As Stevens explained, combined with McCleskey, the case created what should be a constitutionally intolerable catch-22: Defendants have to provide evidence of individualized rather than systematic discrimination, but the Court then establishes conditions that make proving individualized discrimination impossible. Yet this effective sanctioning of racial discrimination in the criminal-justice system was sanctioned by the other eight justices, including Democratic appointees Stephen Breyer and Ruth Bader Ginsburg.
By 2008, Stevens was compelled to respond to Chief Justice John Roberts' smugly tautological assertion in Parents Involved that voluntary school-integration programs were unconstitutional because "the way to stop discrimination on the basis of race is to stop discriminating on the basis of race." Stevens was appalled by this definitive example of empty formalism. Roberts' invocation of Brown to prevent integration, Stevens argued, was a "cruel irony" that reminded him of "Anatole France's observation: '[T]he majestic equality of the la[w], forbid[s] rich and poor alike to sleep under bridges, to beg in the streets, and to steal their bread.'" Considering racial classifications intended to uphold a racial caste system as the equivalent of racial classification intended to dismantle systems of segregation is, as Stevens notes, equal-protection formalism at its most cynical and unpersuasive. Brown has been reinterpreted to facilitate the systems of discrimination it was intended to end.

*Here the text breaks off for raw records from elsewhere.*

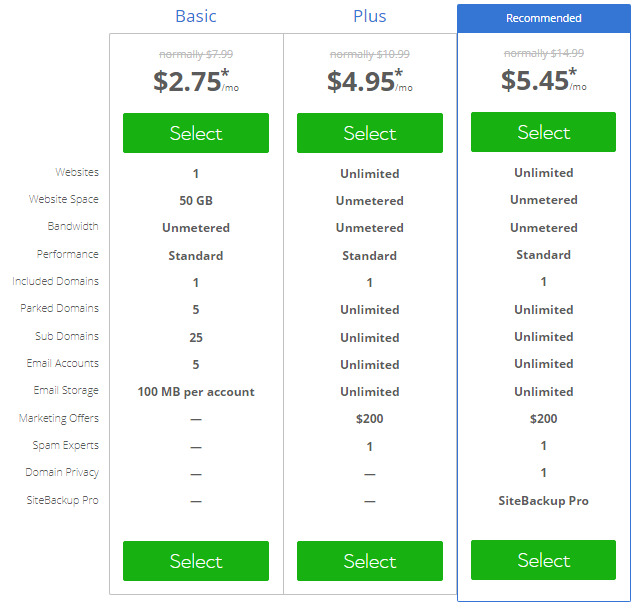Click the blue Recommended banner
The width and height of the screenshot is (639, 606).
tap(544, 18)
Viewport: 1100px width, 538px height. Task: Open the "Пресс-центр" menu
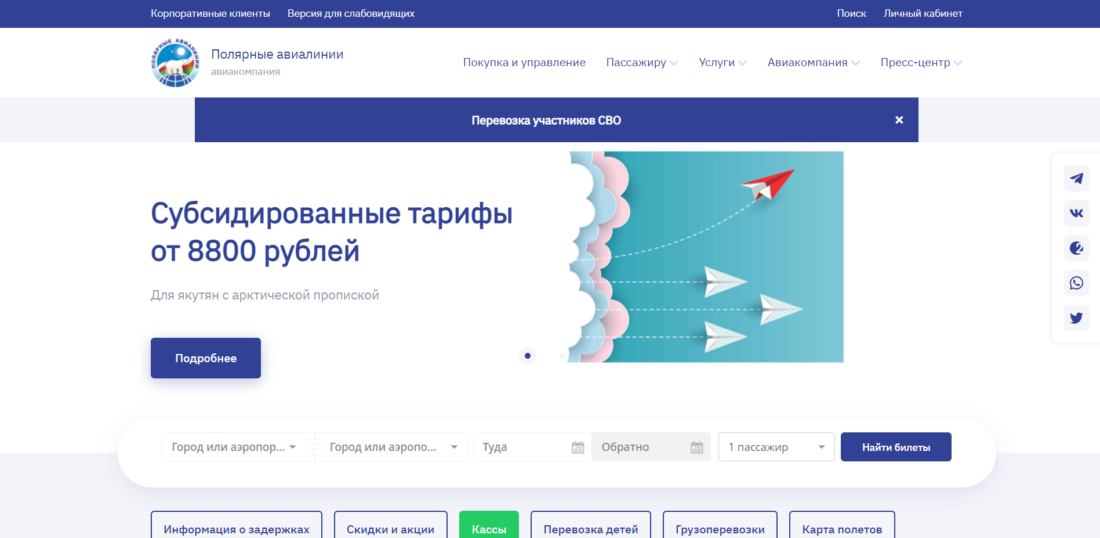click(920, 62)
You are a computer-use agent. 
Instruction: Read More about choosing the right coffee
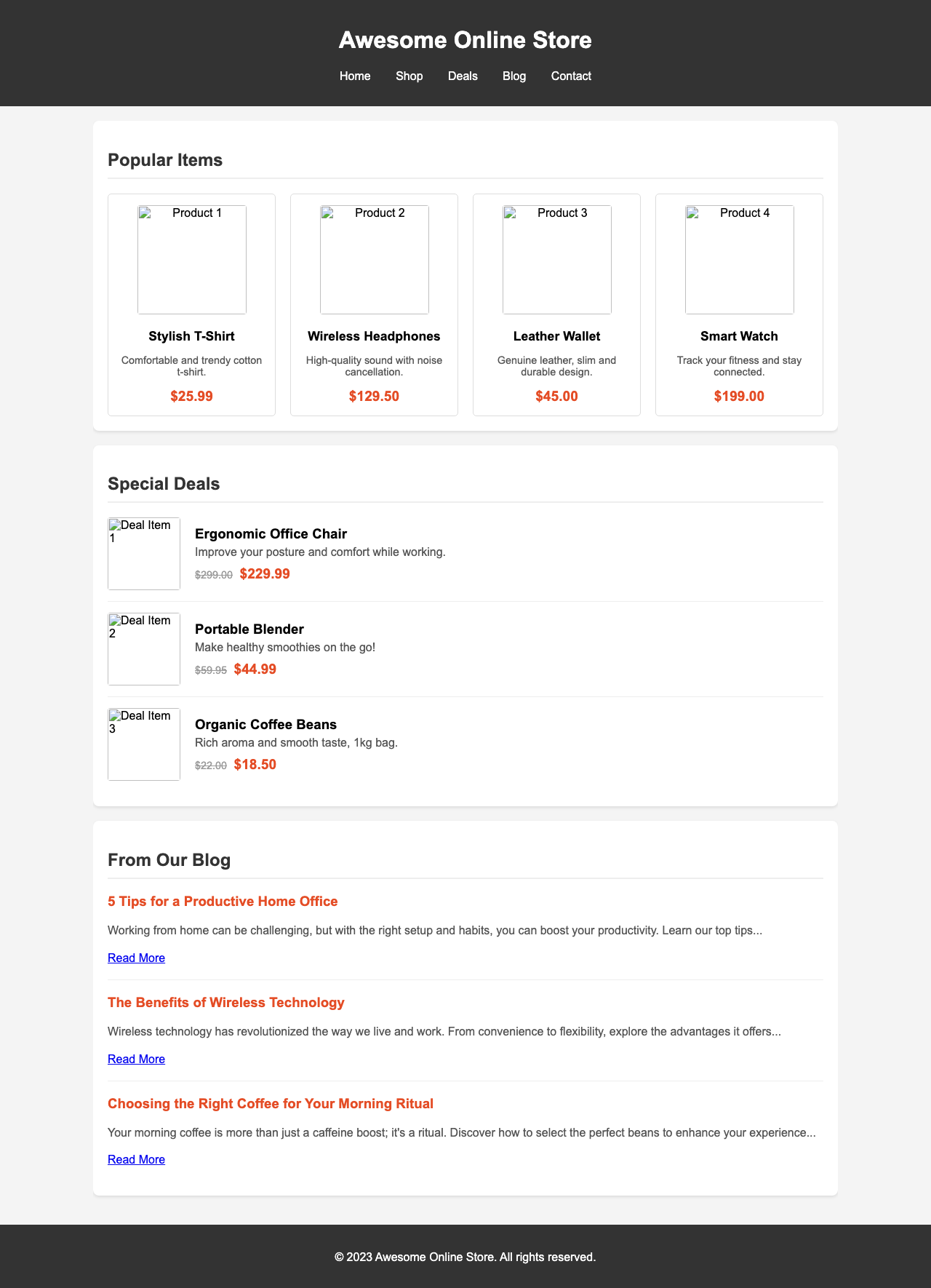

As his shift on the death penalty and affirmative action makes clear, Stevens became more liberal over time. (Stevens started his tenure on the court with conventional conservative views about race, in one case comparing a set-aside program for minority businesses with Nazi citizenship laws.) But that isn't to say that his commitment to equality could not be seen early in his tenure. He has had a consistently excellent record on the rights of women. In the very important 1980 case Harris v. McRae, Stevens dissented from a decision upholding the Hyde Amendments, which excluded abortion from the medical procedures poor women could obtain with federal Medicaid funding. The amendments, Stevens argued, "constitute an unjustifiable, and indeed blatant, violation of the sovereign's duty to govern impartially."
Unlike the majority of his colleagues, he was also attentive to the gender discrimination inherent in lesser regulations of abortion. Mandatory waiting periods, Stevens argued, "rest on outmoded and unacceptable assumptions about the decision making capacity of women," which cannot be constitutionally tolerable. Unfortunately, Stevens' arguments have been in the minority for more than two decades now, with predictably deleterious effects on the reproductive freedom of poor women and women in rural areas.
While far from perfect, John Stevens' tenure on the Court generally resulted in a strong, tough-minded commitment to equality and the rule of law that has been otherwise largely absent for the Court. Let's hope President Barack Obama's new appointees will act to fill the void that Stevens' resignation has left.